EXERCISE:
Without including any pictures, give back all of the data exactly.

DATA FOR ANALYSIS:
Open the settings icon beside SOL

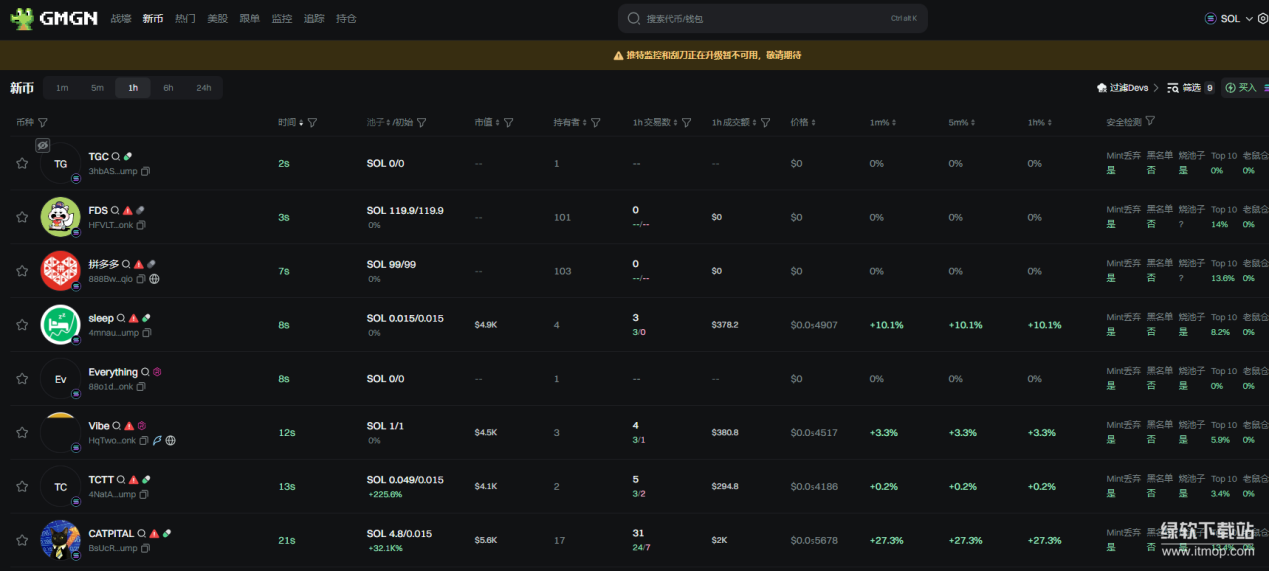coord(1261,18)
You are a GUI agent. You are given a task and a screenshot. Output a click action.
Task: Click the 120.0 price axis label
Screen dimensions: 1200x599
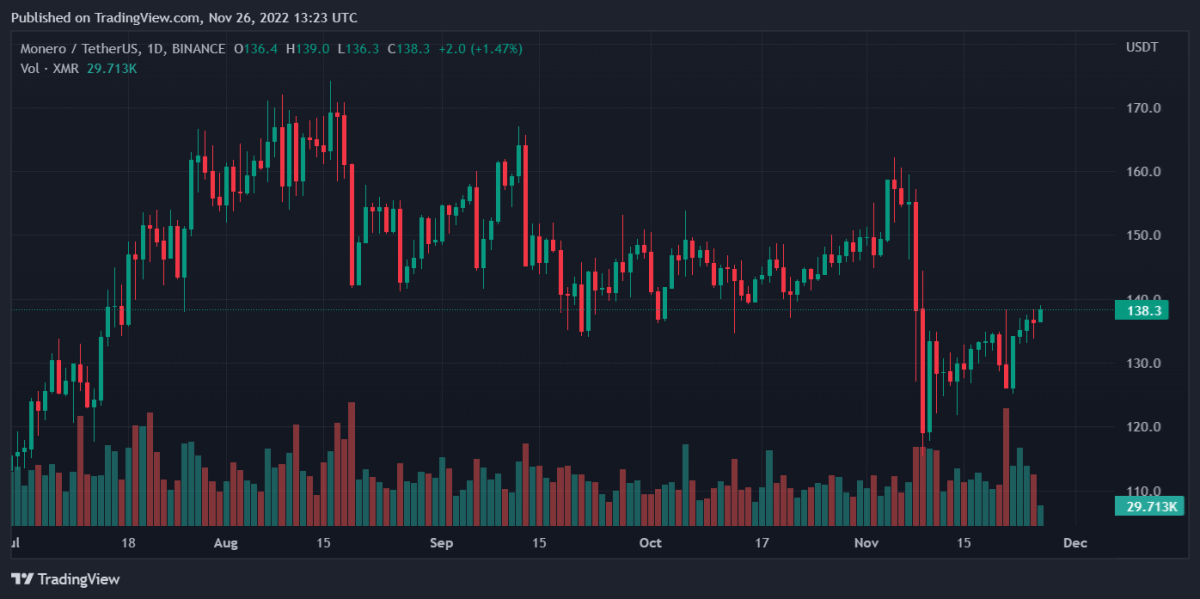point(1143,428)
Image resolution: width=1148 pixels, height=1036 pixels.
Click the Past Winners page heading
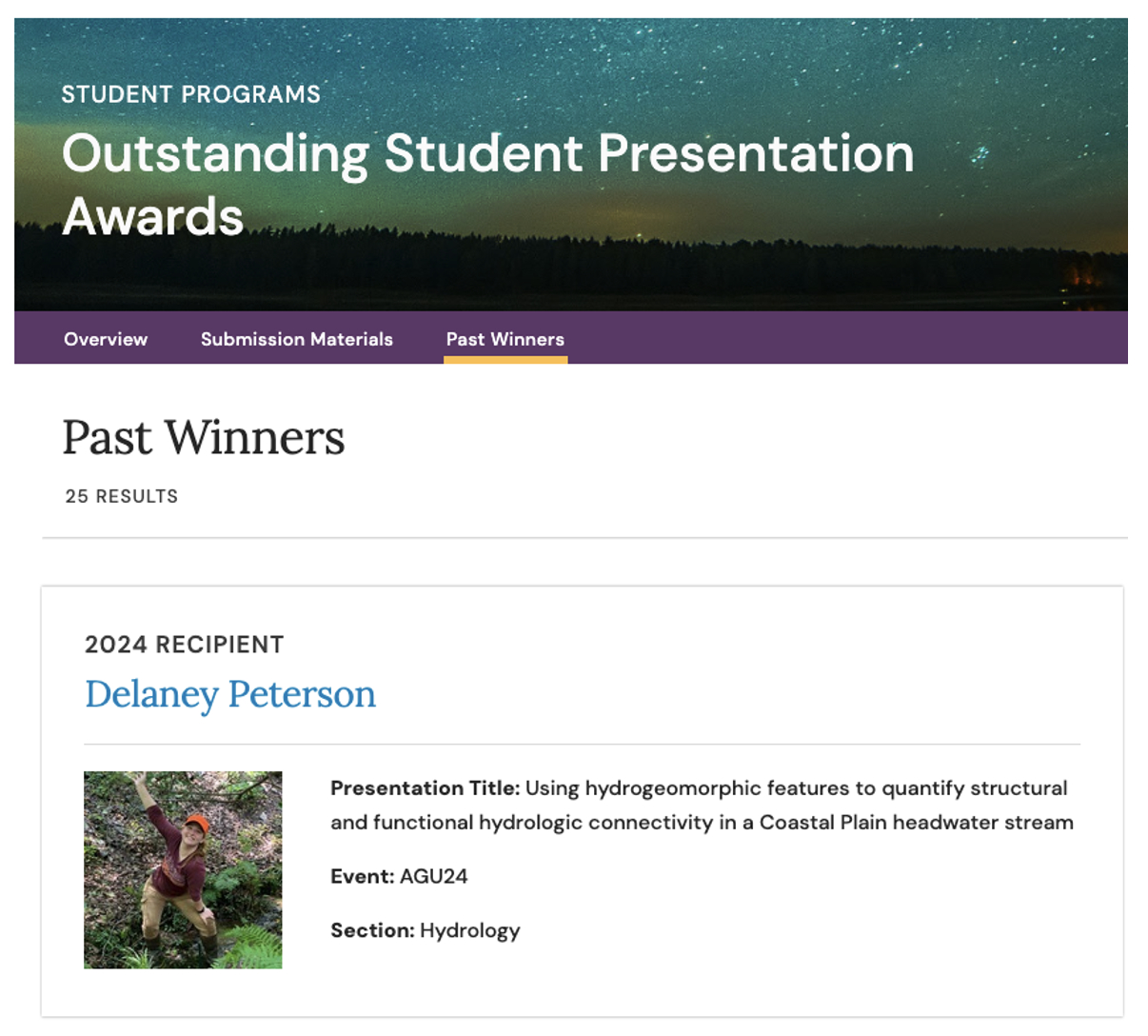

SOLUTION TO THE EXERCISE:
Open the settings icon beside SOL

coord(1261,18)
You are a GUI agent. You are given a task and a screenshot. Output a click action.
Task: Click the 120.0 price axis label
Screen dimensions: 1200x599
point(1143,428)
Image resolution: width=1148 pixels, height=1036 pixels.
Click the Past Winners page heading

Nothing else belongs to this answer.